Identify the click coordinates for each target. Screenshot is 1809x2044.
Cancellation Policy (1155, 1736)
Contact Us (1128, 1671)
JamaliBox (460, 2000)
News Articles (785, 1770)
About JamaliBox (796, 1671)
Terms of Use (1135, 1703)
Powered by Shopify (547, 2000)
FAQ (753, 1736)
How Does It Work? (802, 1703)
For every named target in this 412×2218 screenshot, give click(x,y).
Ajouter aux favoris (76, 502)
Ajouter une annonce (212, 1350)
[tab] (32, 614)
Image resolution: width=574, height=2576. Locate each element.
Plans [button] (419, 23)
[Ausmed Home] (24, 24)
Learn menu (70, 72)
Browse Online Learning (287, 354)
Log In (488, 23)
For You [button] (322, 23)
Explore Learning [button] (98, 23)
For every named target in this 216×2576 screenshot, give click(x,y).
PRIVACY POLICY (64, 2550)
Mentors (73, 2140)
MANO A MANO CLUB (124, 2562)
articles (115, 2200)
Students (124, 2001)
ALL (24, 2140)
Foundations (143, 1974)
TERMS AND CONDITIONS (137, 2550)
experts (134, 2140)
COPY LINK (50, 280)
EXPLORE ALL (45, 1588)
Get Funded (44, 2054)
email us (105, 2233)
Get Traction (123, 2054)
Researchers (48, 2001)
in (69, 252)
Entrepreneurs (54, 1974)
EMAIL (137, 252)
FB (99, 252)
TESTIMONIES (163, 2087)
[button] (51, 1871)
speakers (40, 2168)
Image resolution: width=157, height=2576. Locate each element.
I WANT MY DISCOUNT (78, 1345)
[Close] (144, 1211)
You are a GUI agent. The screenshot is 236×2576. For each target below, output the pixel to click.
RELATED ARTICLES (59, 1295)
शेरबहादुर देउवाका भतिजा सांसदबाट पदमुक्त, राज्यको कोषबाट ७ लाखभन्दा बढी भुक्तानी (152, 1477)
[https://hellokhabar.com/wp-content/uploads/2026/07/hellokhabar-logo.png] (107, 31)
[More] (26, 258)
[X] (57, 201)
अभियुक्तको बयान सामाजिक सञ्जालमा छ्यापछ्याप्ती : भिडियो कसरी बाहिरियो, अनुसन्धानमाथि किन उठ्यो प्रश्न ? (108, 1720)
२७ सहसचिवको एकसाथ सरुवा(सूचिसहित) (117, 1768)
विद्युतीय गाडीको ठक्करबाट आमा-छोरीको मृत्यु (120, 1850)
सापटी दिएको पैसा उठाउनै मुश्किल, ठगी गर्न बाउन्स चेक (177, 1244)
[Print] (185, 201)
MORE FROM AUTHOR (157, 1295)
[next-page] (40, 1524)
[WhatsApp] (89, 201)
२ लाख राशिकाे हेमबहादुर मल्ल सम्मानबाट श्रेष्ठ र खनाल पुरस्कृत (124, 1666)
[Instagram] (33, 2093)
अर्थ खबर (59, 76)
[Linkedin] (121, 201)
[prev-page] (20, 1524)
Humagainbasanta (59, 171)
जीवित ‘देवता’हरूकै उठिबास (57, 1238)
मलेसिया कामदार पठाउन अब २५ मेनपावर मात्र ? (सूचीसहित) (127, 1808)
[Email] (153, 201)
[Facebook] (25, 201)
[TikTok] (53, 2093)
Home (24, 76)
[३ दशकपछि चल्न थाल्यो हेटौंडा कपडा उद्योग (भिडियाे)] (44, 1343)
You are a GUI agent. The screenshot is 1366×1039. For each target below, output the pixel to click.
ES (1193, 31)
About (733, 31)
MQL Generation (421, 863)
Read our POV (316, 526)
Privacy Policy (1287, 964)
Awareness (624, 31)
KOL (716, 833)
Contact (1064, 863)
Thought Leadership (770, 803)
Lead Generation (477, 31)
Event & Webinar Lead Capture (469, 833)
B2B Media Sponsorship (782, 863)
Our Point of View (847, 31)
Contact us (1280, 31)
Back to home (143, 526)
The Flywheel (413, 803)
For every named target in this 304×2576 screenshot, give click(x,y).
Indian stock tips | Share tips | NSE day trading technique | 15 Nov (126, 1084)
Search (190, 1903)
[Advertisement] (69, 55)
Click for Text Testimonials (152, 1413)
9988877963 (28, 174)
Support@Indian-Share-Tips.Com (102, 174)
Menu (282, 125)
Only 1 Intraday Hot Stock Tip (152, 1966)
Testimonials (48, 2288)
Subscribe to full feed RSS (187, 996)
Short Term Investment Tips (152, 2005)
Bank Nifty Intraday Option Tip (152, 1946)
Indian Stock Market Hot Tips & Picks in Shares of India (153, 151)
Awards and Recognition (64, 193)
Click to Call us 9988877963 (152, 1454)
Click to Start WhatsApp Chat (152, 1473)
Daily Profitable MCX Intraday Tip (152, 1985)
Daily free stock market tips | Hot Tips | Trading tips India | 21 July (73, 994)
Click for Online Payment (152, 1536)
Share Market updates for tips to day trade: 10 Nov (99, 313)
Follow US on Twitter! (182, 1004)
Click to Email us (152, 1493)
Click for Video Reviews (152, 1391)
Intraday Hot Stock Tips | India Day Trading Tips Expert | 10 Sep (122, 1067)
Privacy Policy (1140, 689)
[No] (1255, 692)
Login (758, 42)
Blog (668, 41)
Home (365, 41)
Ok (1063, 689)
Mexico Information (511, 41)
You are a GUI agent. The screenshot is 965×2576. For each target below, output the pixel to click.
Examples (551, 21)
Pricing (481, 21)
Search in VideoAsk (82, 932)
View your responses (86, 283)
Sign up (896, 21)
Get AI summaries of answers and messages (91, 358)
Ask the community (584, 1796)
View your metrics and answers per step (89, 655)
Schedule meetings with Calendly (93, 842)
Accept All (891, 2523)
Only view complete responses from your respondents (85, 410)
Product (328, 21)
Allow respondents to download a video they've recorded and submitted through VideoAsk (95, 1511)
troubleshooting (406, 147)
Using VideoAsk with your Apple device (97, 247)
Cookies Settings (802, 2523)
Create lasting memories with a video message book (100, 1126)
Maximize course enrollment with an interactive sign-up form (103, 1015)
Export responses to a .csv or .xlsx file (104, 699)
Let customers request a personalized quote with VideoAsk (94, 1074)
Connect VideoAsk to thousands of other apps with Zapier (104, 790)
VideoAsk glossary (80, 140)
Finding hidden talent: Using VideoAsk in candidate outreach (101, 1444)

——————

__THE PROBLEM__
Above are the entries. Output exactly the lines beginning with the line that has "शेरबहादुर देउवाका भतिजा" and ending with the line that has "२७ सहसचिवको एकसाथ सरुवा(सूचिसहित) (117, 1768)".

__EXERCISE ANSWER__
शेरबहादुर देउवाका भतिजा सांसदबाट पदमुक्त, राज्यको कोषबाट ७ लाखभन्दा बढी भुक्तानी (152, 1477)
[https://hellokhabar.com/wp-content/uploads/2026/07/hellokhabar-logo.png] (107, 31)
[More] (26, 258)
[X] (57, 201)
अभियुक्तको बयान सामाजिक सञ्जालमा छ्यापछ्याप्ती : भिडियो कसरी बाहिरियो, अनुसन्धानमाथि किन उठ्यो प्रश्न ? (108, 1720)
२७ सहसचिवको एकसाथ सरुवा(सूचिसहित) (117, 1768)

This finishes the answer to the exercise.